Eye For Film >> Movies >> Toomelah (2011) Film Review
Toomelah
Reviewed by: Anton Bitel
Whenever 10-year-old Daniel (Daniel Connors) is asked, "Where you been?" or "Where you going?", his response is always the same: "Nowhere."
This question-and-answer mantra, frequently repeated in Ivan Sen's film, comes to resemble a catechism of community nihilism and despair. The community, as the title suggests, is Toomelah, in the far north of New South Wales on the Queensland border - although Toomelah used to be elsewhere until, in 1937, the government rounded up all the native Gamilaraay people and moved them by truck to this reservation 100km east. The reservation eventually became a Pentecostal missionary, while its residents were exploited by neighbouring farmers for virtual slave labour – and several of its younger members were to join the shameful ranks of the 'stolen children', forcibly removed from their homes into state 'protection'.

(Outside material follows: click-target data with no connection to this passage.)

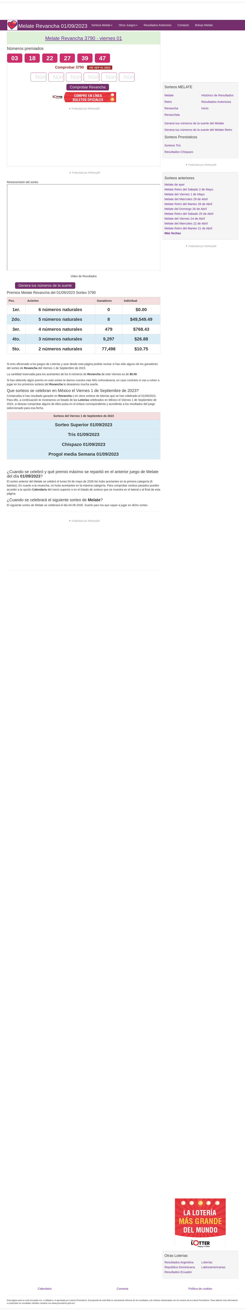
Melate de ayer (174, 184)
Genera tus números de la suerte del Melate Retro (198, 129)
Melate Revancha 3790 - (83, 38)
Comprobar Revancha (88, 87)
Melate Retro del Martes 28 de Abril (188, 204)
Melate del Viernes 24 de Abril (184, 218)
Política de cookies (200, 1288)
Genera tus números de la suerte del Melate (194, 123)
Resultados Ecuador (178, 1272)
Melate (169, 95)
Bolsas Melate (204, 25)
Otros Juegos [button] (128, 25)
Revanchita (172, 114)
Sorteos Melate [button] (101, 25)
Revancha (171, 108)
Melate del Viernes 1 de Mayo (184, 194)
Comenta (122, 1288)
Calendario (45, 1288)
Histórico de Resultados (217, 95)
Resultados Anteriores (158, 25)
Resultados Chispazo (178, 152)
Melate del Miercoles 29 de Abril (186, 199)
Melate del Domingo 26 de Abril (185, 208)
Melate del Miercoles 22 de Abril (186, 223)
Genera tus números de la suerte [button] (45, 285)
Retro (168, 101)
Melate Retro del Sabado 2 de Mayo (188, 189)
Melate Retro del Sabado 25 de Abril (188, 213)
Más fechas (172, 233)
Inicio (204, 108)
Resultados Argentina (178, 1262)
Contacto (183, 25)
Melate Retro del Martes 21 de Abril (188, 228)
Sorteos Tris (172, 145)
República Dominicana (179, 1267)
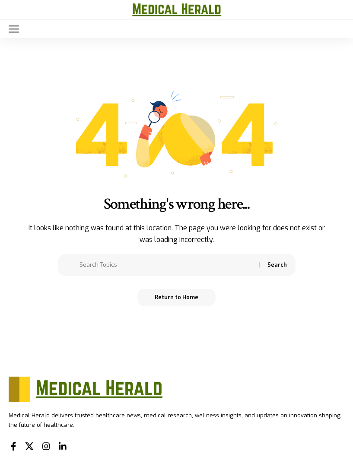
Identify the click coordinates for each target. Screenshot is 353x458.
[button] (16, 29)
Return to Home (176, 297)
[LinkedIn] (63, 446)
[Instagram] (46, 446)
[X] (29, 446)
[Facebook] (14, 446)
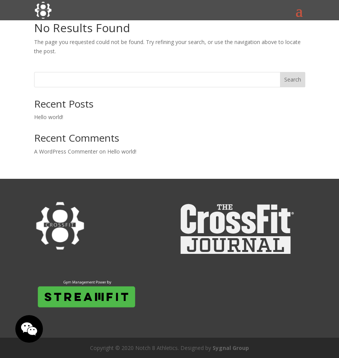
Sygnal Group (231, 347)
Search (292, 79)
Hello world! (48, 117)
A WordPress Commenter (66, 151)
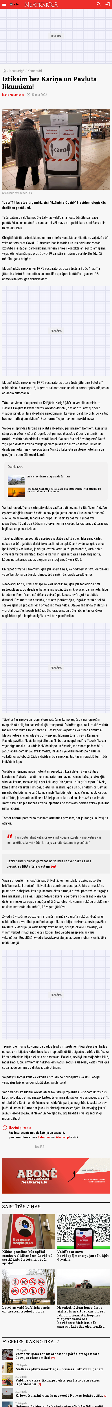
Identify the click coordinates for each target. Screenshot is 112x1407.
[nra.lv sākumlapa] (14, 4)
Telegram (44, 1137)
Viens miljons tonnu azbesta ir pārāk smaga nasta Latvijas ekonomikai (57, 1356)
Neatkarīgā (16, 71)
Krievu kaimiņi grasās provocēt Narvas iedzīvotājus (59, 1395)
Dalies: (40, 1147)
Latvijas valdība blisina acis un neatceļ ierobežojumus (26, 1309)
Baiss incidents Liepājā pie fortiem (48, 476)
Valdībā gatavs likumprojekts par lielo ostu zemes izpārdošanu (57, 1382)
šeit (53, 866)
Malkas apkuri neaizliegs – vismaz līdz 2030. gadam (59, 1369)
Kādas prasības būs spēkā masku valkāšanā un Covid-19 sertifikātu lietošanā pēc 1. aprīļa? (27, 1257)
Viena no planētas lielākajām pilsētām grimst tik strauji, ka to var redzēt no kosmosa (64, 490)
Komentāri (35, 71)
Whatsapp (62, 1137)
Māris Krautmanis (13, 94)
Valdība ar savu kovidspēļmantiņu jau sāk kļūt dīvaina (83, 1255)
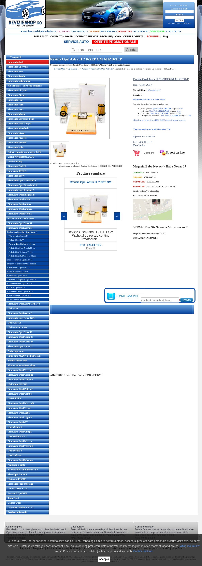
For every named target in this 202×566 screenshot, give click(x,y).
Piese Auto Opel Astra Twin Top (24, 303)
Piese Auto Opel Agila (19, 412)
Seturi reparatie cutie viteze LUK (24, 152)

All this is history, reduced within the film to charts, posters and pictures (going back to the violent colonisation of the area in 1849) that are glimpsed by Daniel on his school library's wall. Even if, in the film's opening sequence, Daniel turns his back on school and the indigenous 'lingo' that is still being taught there, this history has nonetheless left its scars on the entire community, including Daniel himself. Heir to the legacy of generations successively uprooted, Daniel will seek to address his own rootlessness in a vain quest for a reliable father figure.

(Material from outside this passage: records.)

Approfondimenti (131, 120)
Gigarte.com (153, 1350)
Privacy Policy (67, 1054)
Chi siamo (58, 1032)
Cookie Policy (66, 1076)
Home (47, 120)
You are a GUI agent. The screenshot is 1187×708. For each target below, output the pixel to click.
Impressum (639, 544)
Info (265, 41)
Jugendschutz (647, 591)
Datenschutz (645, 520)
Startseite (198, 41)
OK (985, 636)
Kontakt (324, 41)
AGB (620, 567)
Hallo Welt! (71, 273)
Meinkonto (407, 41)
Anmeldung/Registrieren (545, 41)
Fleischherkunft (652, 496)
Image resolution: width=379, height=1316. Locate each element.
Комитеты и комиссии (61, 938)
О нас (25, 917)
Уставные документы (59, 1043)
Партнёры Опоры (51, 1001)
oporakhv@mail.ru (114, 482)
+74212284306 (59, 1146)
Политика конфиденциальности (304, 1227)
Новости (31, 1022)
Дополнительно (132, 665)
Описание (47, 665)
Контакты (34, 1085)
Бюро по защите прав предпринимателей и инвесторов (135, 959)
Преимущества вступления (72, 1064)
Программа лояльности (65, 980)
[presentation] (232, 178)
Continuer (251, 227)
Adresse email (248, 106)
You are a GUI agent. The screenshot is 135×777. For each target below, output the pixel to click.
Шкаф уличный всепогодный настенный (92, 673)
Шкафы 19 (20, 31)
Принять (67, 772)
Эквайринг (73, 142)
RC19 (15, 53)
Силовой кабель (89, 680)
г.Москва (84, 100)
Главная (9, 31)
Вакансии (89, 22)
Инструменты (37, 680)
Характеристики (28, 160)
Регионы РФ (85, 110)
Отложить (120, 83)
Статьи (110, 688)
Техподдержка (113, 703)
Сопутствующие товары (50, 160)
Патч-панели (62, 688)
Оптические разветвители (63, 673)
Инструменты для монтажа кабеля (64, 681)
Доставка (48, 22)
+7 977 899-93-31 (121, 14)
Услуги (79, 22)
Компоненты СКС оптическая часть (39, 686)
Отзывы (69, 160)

The first thing we see in Toomelah is a row of boxing trophies won by Daniel's father Michael (Michael Connors) – although that was from a time before "the metho knocked him" and his chronic alcoholism saw him kicked out by Daniel's mother. "Don't be like your old man," is the best advice that Michael can offer his son, delivered literally from a gutter – although Michael also, like others, encourages Daniel to return to school.

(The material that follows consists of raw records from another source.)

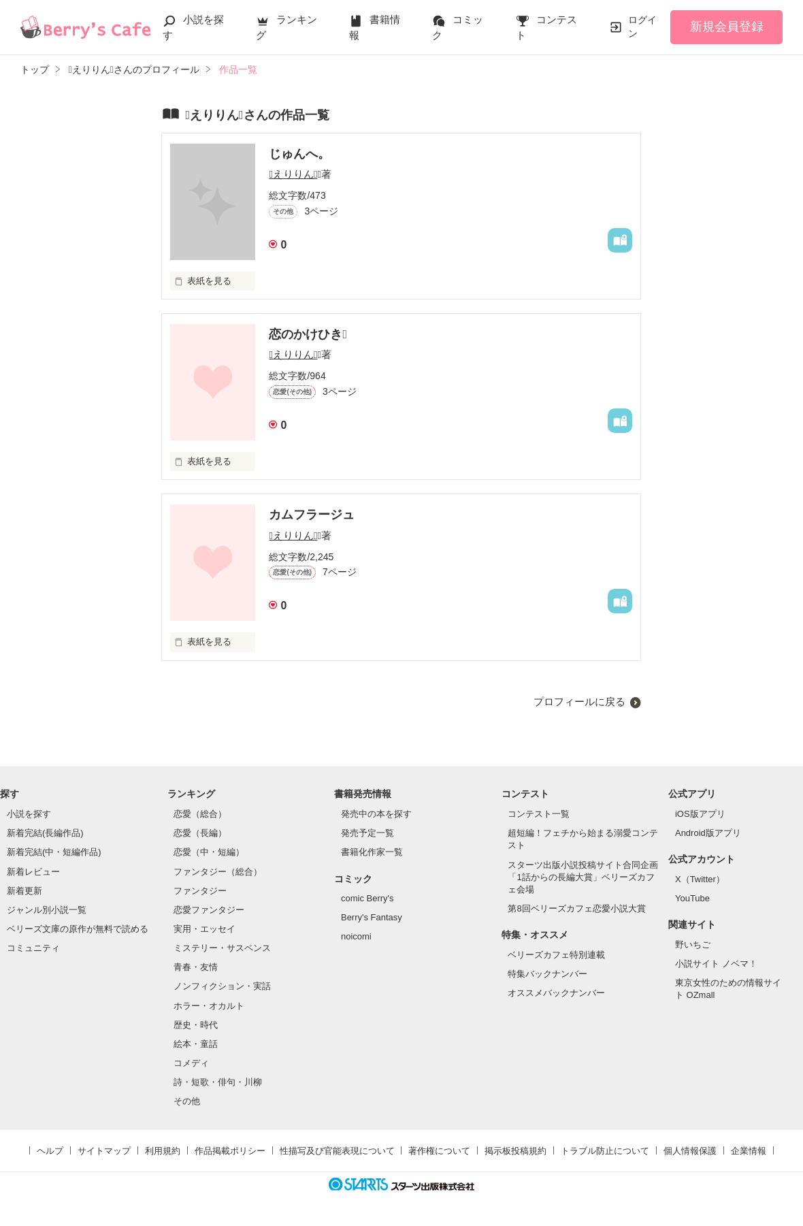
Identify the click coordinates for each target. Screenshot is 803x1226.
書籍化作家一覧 (372, 852)
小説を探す (29, 814)
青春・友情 (196, 967)
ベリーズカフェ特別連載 (556, 955)
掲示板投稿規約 (515, 1151)
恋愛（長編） (200, 833)
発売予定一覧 (367, 833)
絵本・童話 (196, 1044)
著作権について (439, 1151)
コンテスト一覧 (539, 814)
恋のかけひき (308, 334)
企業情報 (748, 1151)
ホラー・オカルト (209, 1006)
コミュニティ (33, 948)
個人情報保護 (690, 1151)
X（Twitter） (700, 879)
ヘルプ (50, 1151)
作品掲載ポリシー (230, 1151)
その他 (187, 1101)
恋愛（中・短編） (209, 852)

Instead, Daniel gets into fist fights, not just in imitation of his father but also in explicit defense of his father's honour. Meanwhile, the gap left by Michael's absence is soon filled by Linden (Christopher Edwards) and his mates – low-level dope dealers who readily adopt Daniel into their gang. Daniel's mother may tell him off for smoking 'yarndi' with the boys - "Don't look like that," she says, "you look like your father" – but her words are undermined by the fact that she regularly sends Daniel to buy 'sticks' from Linden for her own use. Indeed everyone, save for Linden, advises the young boy not to do as they do – a sure sign of a community at odds with itself in the preservation of values. As Daniel learns to cut marijuana and starts following Linden around on his dealing circuit, we start to see exactly why the young boy is going 'nowhere'. Only Daniel's friend Tanitia (Danieka Connors) offers a different future, rooted in education and the avoidance of crime – but the couple had split up before they have even started going out together.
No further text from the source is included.